Problem requirements - When you return the data, keep every line exactly as it is and leave out the pictures.

Saved entries:

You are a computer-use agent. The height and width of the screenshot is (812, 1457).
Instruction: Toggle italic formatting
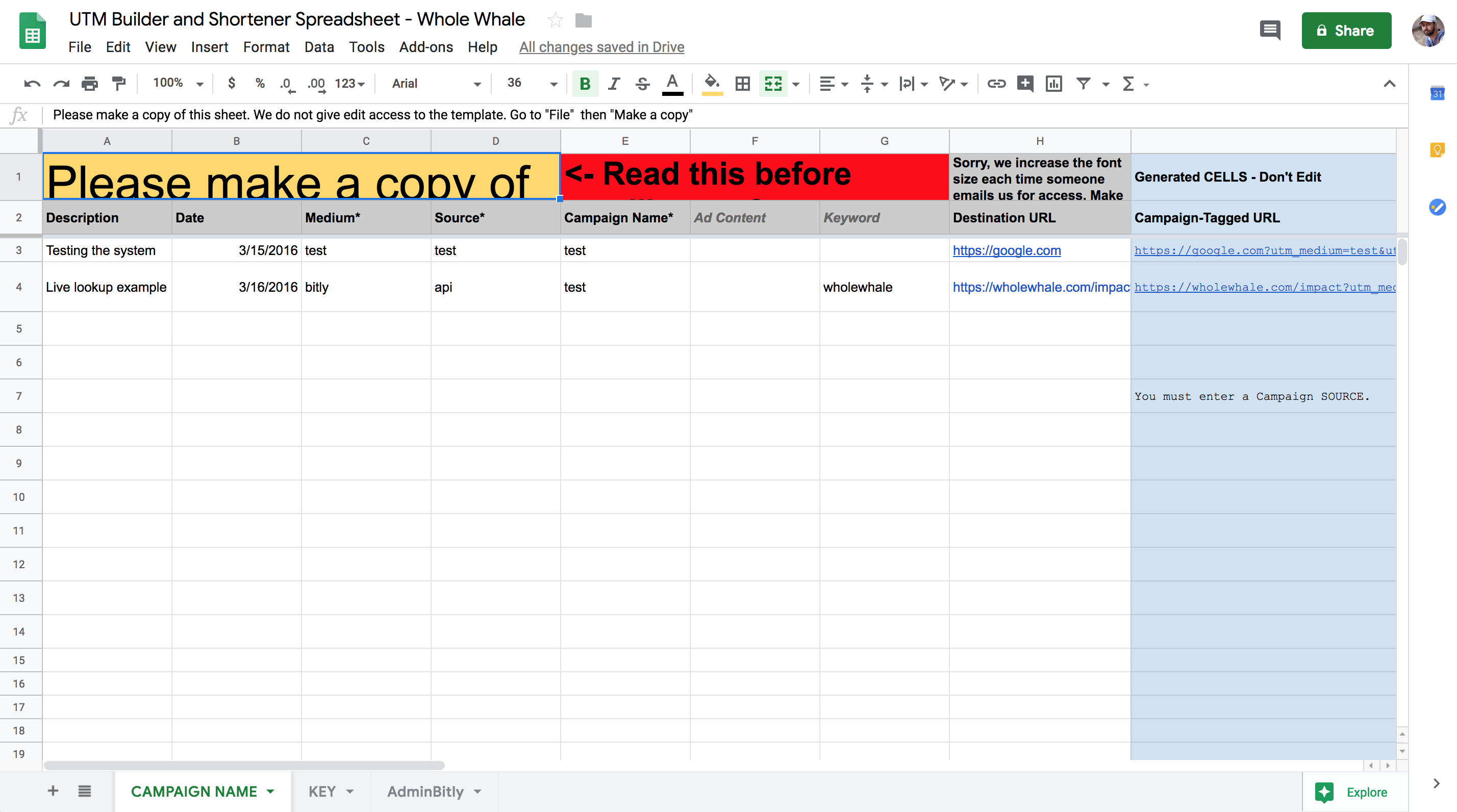coord(614,84)
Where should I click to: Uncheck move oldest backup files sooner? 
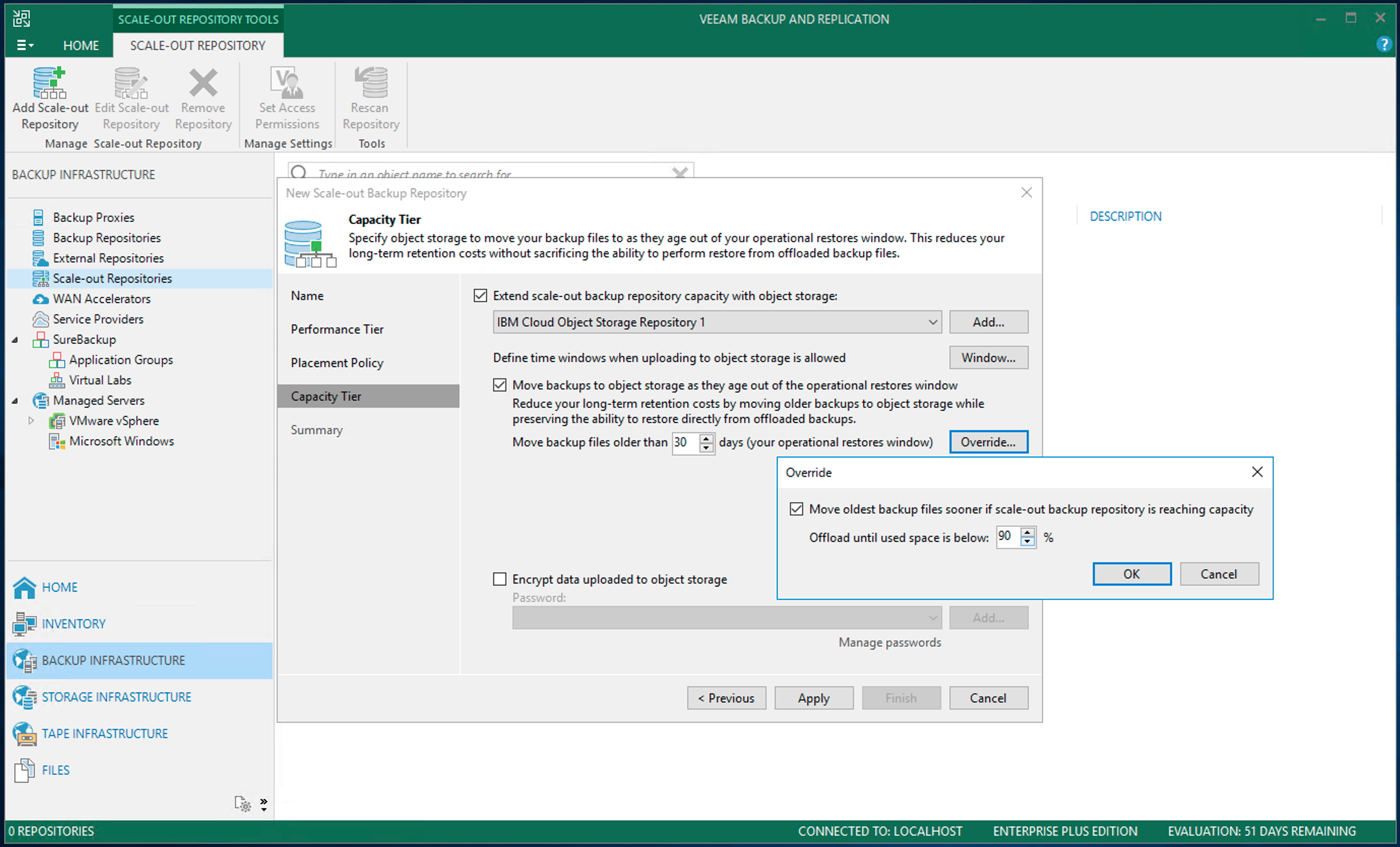coord(797,509)
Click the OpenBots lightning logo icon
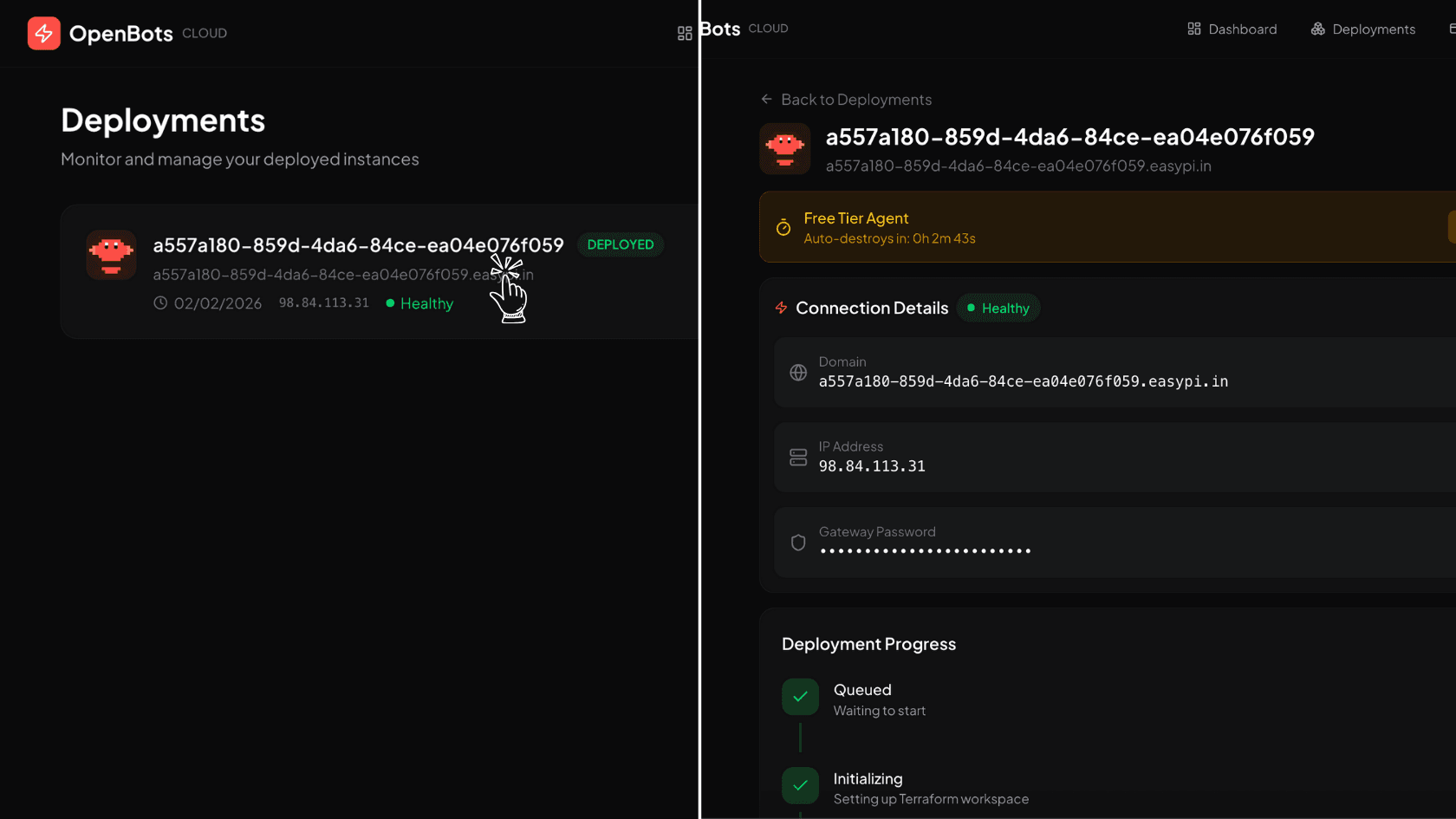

Answer section -
You are a computer-use agent. The height and width of the screenshot is (812, 1457).
Instruction: Toggle italic formatting
coord(614,84)
Where should I click to: Uncheck move oldest backup files sooner? 
coord(797,509)
Click the OpenBots lightning logo icon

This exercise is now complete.